|Hugh during one of his campaign trips outside parliament.|
By Anders Lorenzen
Around 71% of our planet’s surface is covered in water, hence we quite often refer to it as the blue planet. It’s a whole different world that the majority of us, including myself, do not know much about.
It’s also a part of the world that we are wrecking at an accelerating pace and because we cannot see the damage that is taking place, we can choose to believe that it’s not taking place.
Our appetite for fish and all living organs living beneath the water surface has never been greater and as our world is gearing up to a population of nine billion, expected to reach us in 2050, our appetite for seafood is not set to decrease.
As celebrity chef Hugh Fearnly-Whittingstall explored when he started his Fish Fight campaign in early 2011, we could on our TV screens pay witness to the utter destruction happening to our seas because of our increasing unsustainable hunger in destroying the oceans. Big business has moved in and fishing operations happen on a large factory style way, pushing out local fishermen who have conducted their operations in a sustainable way for generations.

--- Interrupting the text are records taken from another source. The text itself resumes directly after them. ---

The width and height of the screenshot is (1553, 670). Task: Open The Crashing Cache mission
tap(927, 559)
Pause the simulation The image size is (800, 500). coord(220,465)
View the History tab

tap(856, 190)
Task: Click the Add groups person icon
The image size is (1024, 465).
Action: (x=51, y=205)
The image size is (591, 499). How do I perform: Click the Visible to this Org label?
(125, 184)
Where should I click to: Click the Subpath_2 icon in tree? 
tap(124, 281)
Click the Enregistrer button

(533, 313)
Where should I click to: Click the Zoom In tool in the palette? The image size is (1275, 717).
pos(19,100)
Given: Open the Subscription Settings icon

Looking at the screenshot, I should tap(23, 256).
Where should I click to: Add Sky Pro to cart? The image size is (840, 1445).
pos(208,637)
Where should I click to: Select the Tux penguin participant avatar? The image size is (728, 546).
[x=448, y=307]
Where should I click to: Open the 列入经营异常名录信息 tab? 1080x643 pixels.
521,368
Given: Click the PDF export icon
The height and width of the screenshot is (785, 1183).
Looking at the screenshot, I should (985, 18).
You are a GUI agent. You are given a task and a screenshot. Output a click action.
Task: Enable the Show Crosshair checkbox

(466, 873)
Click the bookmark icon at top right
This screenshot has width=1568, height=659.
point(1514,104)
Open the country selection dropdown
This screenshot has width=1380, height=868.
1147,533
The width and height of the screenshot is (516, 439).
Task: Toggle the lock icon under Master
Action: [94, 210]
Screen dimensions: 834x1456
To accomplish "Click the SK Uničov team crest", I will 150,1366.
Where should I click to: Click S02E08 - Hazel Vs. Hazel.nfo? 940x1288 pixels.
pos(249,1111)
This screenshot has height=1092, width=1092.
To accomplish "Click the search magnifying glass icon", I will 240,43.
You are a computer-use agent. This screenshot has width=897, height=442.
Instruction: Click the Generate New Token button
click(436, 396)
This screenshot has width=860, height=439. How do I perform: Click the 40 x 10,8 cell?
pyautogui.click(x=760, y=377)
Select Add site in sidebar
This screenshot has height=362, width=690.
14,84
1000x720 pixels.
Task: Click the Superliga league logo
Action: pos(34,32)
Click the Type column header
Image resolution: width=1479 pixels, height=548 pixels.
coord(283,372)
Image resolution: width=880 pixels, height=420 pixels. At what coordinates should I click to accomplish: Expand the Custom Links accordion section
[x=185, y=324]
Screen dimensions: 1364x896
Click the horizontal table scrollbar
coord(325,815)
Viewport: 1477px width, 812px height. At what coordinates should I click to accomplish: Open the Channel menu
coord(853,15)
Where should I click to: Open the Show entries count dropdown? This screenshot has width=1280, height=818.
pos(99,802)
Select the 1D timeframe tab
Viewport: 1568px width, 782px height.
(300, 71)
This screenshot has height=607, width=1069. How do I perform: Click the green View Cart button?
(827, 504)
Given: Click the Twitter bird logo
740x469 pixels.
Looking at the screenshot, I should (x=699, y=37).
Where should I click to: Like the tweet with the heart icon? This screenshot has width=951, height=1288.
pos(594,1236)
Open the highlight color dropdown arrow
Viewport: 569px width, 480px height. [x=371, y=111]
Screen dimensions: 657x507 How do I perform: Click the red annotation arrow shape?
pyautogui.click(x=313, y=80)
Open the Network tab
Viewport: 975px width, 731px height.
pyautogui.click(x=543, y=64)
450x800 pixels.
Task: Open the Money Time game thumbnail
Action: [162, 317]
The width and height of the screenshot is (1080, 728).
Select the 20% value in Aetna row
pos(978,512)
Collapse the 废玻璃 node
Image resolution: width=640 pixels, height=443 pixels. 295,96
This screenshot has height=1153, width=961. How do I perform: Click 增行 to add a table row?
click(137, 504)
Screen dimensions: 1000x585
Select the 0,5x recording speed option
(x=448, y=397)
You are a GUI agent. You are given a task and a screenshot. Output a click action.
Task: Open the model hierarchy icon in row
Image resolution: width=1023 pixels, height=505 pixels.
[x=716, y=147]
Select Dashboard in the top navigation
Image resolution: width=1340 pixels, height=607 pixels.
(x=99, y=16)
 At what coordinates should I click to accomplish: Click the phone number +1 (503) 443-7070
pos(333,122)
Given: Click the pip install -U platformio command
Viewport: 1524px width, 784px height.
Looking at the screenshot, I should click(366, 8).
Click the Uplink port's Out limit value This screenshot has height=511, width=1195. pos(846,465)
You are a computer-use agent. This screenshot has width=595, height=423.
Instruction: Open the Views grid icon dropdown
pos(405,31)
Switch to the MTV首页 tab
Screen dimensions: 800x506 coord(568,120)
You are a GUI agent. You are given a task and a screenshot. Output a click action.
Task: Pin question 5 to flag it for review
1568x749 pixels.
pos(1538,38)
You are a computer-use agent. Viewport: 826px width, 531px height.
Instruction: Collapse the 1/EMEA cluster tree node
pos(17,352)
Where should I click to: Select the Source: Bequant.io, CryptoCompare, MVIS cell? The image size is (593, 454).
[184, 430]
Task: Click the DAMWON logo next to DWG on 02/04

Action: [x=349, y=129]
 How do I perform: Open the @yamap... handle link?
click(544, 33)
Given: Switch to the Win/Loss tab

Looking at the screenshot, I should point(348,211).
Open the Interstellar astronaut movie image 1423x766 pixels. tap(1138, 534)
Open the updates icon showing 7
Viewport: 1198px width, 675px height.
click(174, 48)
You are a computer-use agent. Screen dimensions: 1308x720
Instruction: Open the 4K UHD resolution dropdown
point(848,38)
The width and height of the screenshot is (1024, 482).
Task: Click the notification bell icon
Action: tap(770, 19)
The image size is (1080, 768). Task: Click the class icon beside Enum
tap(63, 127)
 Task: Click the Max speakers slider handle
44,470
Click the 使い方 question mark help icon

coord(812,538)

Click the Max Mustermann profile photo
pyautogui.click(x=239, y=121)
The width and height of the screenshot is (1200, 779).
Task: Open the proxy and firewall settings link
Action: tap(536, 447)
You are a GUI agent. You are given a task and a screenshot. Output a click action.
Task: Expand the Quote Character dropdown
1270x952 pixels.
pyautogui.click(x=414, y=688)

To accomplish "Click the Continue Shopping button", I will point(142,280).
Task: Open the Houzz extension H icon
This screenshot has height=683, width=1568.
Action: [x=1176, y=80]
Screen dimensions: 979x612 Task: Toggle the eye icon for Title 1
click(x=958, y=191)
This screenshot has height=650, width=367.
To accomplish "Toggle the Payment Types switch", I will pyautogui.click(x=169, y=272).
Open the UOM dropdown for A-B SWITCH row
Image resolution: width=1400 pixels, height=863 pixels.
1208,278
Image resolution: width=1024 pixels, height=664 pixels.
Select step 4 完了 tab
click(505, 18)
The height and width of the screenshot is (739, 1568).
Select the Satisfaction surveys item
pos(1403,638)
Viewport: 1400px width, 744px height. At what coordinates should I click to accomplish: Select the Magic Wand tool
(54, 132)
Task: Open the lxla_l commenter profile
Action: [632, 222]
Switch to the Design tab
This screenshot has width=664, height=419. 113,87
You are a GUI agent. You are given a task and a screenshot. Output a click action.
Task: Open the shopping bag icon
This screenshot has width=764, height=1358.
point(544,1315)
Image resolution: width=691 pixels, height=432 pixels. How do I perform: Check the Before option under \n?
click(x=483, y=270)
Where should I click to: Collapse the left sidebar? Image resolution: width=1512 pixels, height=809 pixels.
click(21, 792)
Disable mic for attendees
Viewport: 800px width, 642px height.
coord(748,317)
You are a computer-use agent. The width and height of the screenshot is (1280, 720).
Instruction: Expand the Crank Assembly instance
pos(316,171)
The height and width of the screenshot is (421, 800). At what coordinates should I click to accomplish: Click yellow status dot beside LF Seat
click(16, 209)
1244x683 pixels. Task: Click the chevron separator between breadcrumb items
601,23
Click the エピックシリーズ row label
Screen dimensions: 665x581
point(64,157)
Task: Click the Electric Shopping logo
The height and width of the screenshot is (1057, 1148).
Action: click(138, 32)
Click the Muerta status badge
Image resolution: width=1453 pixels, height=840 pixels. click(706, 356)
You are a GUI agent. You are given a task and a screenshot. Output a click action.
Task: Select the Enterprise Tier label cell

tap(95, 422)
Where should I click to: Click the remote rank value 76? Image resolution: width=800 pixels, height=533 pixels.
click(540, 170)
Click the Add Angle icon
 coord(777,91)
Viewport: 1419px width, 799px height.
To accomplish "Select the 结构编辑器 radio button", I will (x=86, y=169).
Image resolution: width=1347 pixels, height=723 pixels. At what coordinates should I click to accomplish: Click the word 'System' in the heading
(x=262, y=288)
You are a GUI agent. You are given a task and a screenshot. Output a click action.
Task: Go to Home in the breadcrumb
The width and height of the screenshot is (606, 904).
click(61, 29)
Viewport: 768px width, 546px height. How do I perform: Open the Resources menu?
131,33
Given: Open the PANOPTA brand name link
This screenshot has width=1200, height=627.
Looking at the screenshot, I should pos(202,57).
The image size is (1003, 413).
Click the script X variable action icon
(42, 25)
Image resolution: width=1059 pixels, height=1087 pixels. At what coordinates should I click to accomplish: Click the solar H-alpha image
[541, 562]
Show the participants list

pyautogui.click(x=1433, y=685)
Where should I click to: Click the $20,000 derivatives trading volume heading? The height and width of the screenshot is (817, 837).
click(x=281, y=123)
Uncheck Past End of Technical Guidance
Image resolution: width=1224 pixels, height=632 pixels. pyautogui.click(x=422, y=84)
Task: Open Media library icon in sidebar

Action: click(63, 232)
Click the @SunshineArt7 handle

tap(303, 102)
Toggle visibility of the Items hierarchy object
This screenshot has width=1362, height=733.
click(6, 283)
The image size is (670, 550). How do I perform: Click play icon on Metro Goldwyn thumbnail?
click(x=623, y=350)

What first hit me when watching the series was the waste issue, around 50% of all fish caught had to be thrown back in the sea dead and wasted – what in industry terms is being referred to as discards. I could go on all day talking about one issue after another, such as the fact that in the UK we only really eat three kinds of fish species: Cod, Salmon and Tuna, which has resulted in catastrophic consequences. Cod is critically endangered, our demand for Salmon is so high that we’re now farming them, which is critically putting the Salmon species at risk, and Tuna are being caught in such unsustainable ways that in the process animals such as turtles and dolphins are being caught and killed too.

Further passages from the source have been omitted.